A Framework for Control: The RSB’s Blueprint for Influence
Subtle, enduring, and hard to undo — the RSB reframes what governments see as politically possible.
Newsroom’s recent article on the Regulatory Standards Bill (RSB) invites scrutiny of its design and deeper legal, constitutional, and political consequences.
Structural danger, not judicial weakness
The RSB has been described as a “toothless tiger”, because much of it may not be directly enforceable in the courts. Given New Zealanders are accustomed to seeing the courts as a key route to accountability, the implication is that a lack of judicial teeth means concern about the Bill is incorrect or overstated.
Clause 24 states that parts of the Bill do not create legally enforceable rights – but despite that it still carries significant legal implications.

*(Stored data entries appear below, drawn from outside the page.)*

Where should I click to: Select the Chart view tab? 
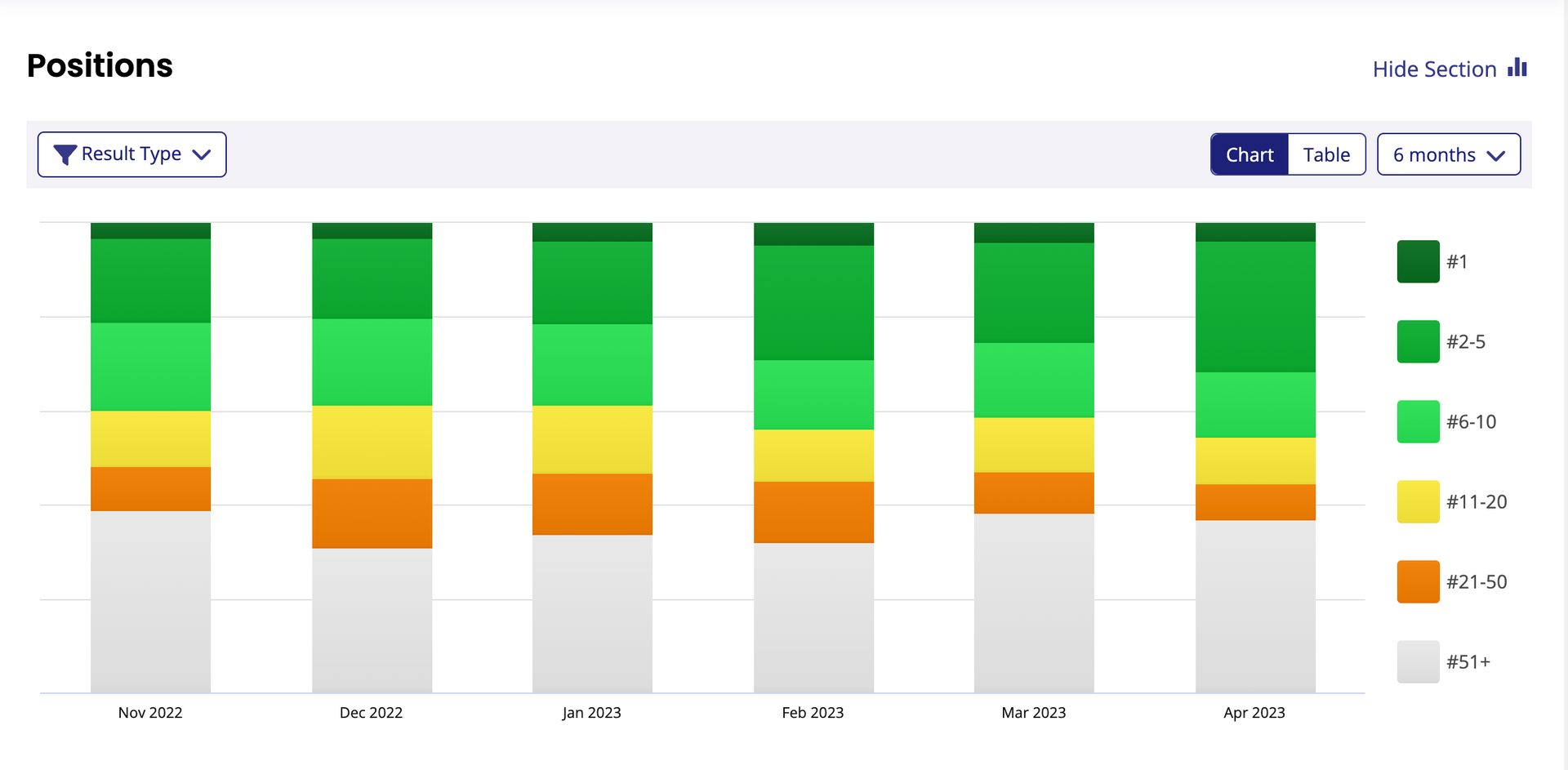[x=1250, y=154]
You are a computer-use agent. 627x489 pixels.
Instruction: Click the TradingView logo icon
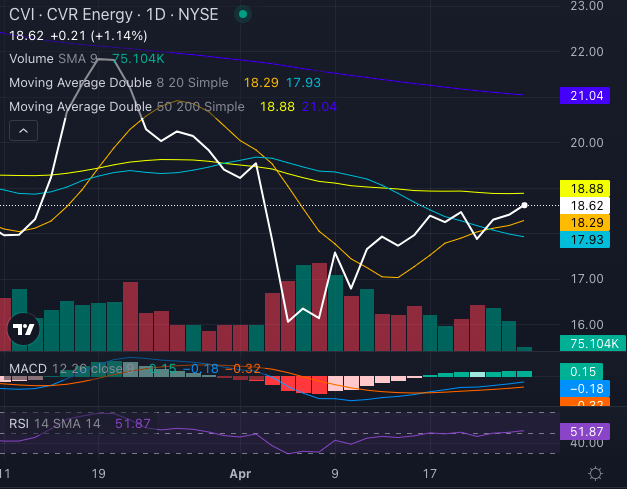tap(23, 329)
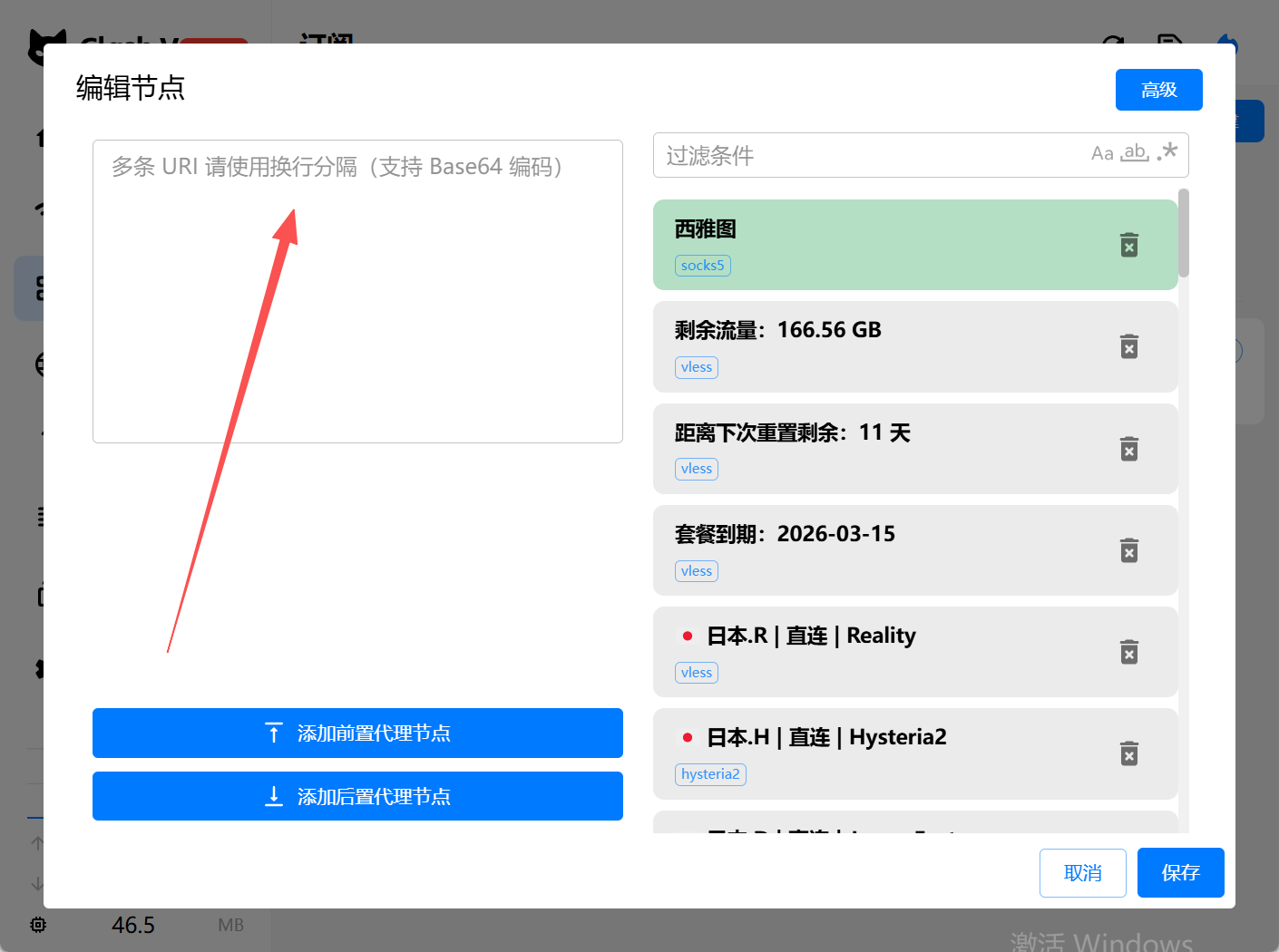Click inside the multi-URI input box
The height and width of the screenshot is (952, 1279).
point(357,290)
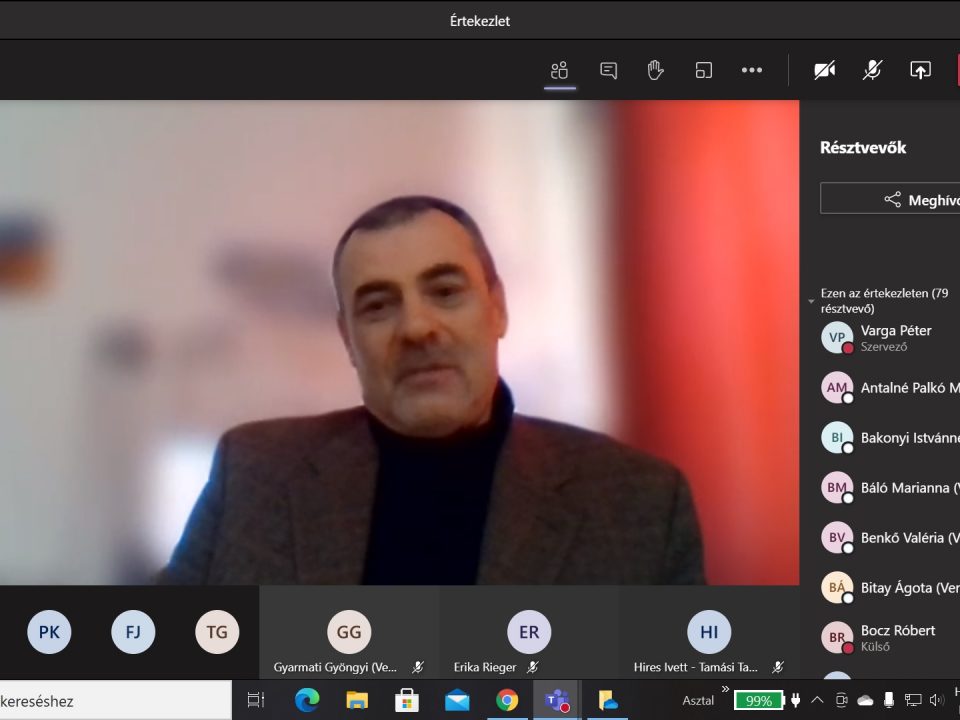Viewport: 960px width, 720px height.
Task: Click the Meghívó share invite button
Action: tap(890, 199)
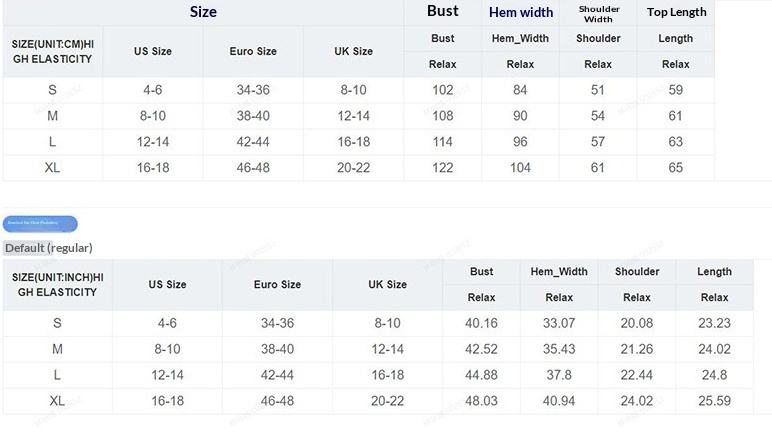Click the length value 25.59 inches
The height and width of the screenshot is (437, 772).
[714, 401]
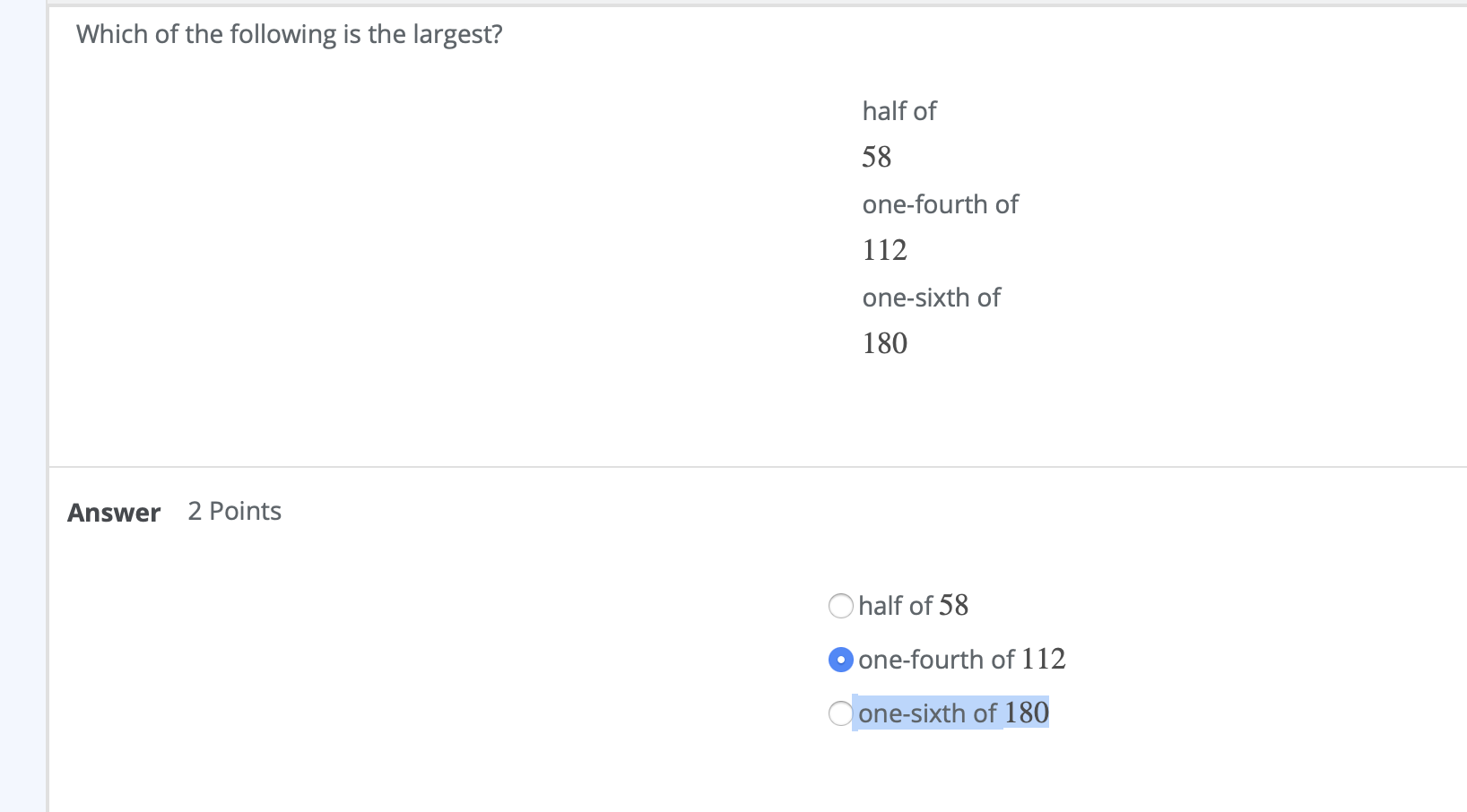
Task: Click the question text about the largest value
Action: coord(287,34)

Sir Geoffrey Palmer, in a recent interview on my podcast Coherent, argues that any lack of court enforceability is not a mitigating feature — it is a key source of its structural danger.
He warns that the RSB represents a new and troubling category of legislation. "The statute itself and its critical elements are not law. It’s basically unconstitutional to do that," he states.
Palmer calls clause 24 one of the Bill’s most troubling elements, warning that it breaches the separation of powers by limiting the courts’ ability to interpret its key provisions. Legislation that functions as law for some purposes but not others, he argues, is constitutionally improper — interpretation belongs to the courts, not Ministers. “Otherwise we would have Executive dictatorship.”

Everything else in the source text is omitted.